Regardless of the direction things go in Europe, both regulators and developers will need to get their heads around how to bring these products to market, as AI — which has the the potential to dramatically reduce the time it takes to develop a medicine, while identifying new molecules along the way — is likely here to stay.
“It is probably true that there will be very few products that come to market in the future that aren’t touched by AI in their development,” said Grant Castle, a partner at law firm Covington.
‘Progressive thinking’ please
Companies such as AstraZeneca, which is using AI extensively in its work, and Exscientia appear cautiously optimistic about the tentative steps they’ve already seen from regulators— although often it’s the U.S. regulator’s work that stands out.

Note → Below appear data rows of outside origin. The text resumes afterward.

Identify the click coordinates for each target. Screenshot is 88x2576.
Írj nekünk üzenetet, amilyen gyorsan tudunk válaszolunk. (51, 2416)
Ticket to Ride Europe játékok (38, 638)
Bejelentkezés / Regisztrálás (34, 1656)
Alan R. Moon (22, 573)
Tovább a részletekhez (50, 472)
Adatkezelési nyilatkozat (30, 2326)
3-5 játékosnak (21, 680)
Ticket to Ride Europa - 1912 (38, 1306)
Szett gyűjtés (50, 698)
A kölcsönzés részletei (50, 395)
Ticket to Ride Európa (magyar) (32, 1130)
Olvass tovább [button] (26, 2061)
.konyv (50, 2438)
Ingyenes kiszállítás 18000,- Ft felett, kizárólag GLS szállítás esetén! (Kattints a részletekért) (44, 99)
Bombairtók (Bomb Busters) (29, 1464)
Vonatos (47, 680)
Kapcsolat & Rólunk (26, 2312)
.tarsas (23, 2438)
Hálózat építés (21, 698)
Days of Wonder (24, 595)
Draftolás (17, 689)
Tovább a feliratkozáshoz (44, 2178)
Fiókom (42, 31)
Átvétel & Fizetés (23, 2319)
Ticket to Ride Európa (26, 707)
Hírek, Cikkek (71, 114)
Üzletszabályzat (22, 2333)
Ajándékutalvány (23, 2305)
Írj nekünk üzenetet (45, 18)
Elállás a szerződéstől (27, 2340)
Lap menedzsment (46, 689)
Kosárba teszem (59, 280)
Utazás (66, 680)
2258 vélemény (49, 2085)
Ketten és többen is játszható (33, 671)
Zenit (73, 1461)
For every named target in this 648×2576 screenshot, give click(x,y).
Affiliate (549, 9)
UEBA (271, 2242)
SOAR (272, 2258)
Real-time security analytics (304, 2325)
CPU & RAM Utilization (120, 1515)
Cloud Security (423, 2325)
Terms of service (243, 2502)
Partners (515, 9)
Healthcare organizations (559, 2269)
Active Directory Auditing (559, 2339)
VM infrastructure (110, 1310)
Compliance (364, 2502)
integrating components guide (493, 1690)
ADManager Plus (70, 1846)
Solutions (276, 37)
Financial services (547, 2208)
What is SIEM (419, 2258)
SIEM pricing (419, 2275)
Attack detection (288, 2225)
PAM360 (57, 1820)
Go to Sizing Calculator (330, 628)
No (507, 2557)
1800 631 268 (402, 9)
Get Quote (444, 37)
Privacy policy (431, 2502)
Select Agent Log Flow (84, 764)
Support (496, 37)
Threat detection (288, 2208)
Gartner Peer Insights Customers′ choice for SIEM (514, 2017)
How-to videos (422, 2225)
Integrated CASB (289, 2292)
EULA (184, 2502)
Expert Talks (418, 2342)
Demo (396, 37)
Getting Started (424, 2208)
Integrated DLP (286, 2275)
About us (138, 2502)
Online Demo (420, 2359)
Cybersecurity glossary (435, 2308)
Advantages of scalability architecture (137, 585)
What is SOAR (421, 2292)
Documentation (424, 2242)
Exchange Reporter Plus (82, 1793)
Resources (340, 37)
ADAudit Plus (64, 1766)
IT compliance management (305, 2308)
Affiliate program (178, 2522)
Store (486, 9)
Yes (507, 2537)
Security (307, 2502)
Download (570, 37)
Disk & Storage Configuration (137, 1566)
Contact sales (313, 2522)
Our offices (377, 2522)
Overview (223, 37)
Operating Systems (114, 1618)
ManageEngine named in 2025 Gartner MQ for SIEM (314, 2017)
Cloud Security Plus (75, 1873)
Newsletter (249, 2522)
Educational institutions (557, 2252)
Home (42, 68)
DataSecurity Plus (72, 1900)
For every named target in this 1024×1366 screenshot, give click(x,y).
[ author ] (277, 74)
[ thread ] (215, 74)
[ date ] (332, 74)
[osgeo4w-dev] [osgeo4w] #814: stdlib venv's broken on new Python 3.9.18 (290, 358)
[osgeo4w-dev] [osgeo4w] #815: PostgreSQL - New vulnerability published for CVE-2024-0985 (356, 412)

Jim Weatherall, AstraZeneca’s vice president of data science, AI and R&D, singles out the Food and Drug Administration for their “very progressive thinking,” pointing to their work on validating a learning algorithm that by its very nature changes as it learns. “I would encourage more of that progressive thinking from the regulators,” he said.
Hopkins also references the U.S., citing last year’s Modernization Act, which stated that drugs don’t always need to be tested on animals — a process that AI tools can eliminate. “I think what we’re seeing is an incredible pull and demand from the regulators to innovate,” Hopkins told POLITICO.
Back in Amsterdam, the EMA has a message for developers — our door is open.
While there are scores of companies working in this space, Arlett said only a relatively small number have come to the regulator for initial conversations. “We’re interested in having the developers expose their thinking, and even on approaches that eventually they may change or even abandon or replace, because then we regulators can learn from that as well,” he said.
What’s certain is that while AI is going to shake up how drug approvals are carried out, “the fundamentals remain the same,” said Arlett.
“I think we believe that if we’re cautious and critical, there’s potentially huge benefits, but we always need to see this through a patient-focused lens,” he said. “What’s the benefit to patients? And are we convinced that the product is of high quality, safe and effective?”